→ BRIEF: Turn the data from the line with "You are a GUI" up to and including the line with "Task: Click on" into a numbered list, leaving out any blank lines.

→ INFORMATION SUPPLIED:
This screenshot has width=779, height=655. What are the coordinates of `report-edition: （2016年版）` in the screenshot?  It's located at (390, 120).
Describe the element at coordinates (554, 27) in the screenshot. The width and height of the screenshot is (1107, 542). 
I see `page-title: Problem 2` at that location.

==

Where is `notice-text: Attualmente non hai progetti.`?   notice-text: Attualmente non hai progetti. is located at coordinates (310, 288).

...

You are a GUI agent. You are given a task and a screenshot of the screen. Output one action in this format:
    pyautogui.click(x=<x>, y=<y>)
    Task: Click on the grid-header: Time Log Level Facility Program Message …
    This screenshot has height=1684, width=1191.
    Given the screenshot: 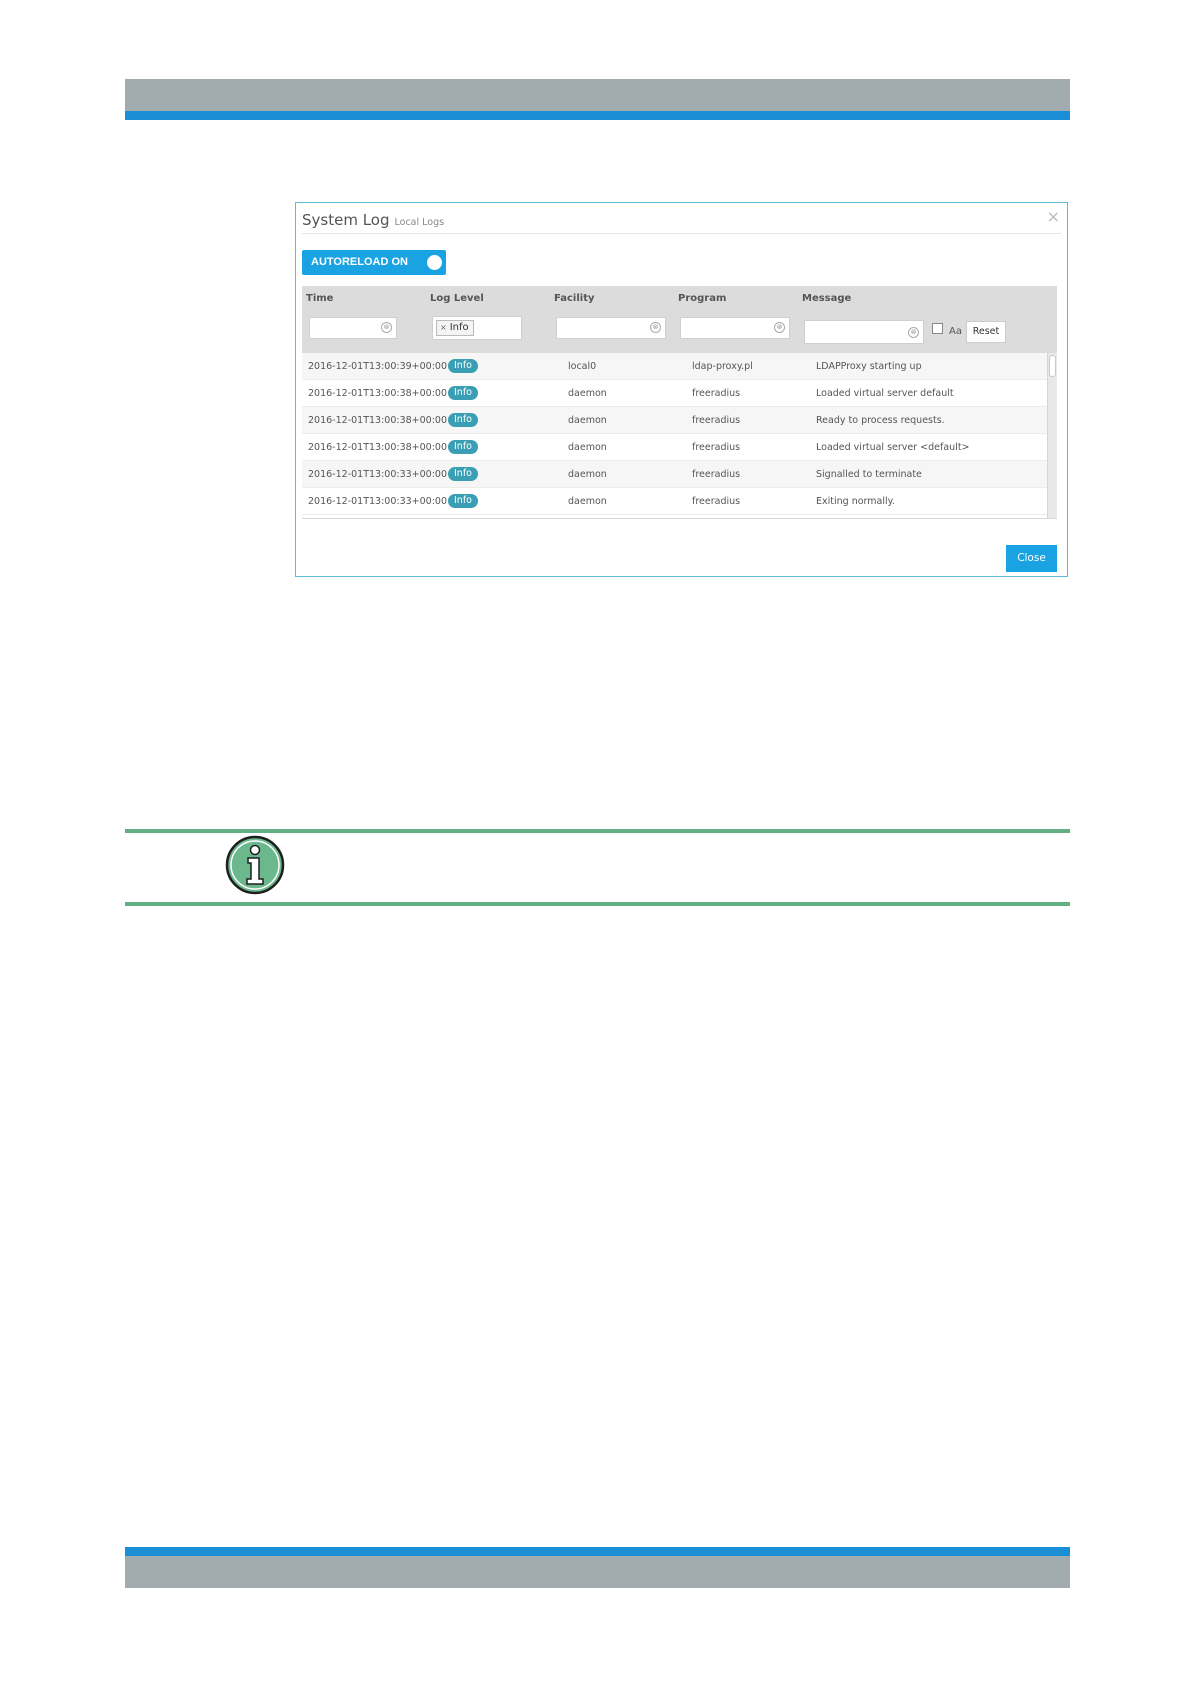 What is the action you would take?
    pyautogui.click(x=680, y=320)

→ EXERCISE OUTPUT:
1. You are a GUI agent. You are given a task and a screenshot of the screen. Output one action in this format:
2.     pyautogui.click(x=<x>, y=<y>)
3.     Task: Click on the grid-header: Time Log Level Facility Program Message …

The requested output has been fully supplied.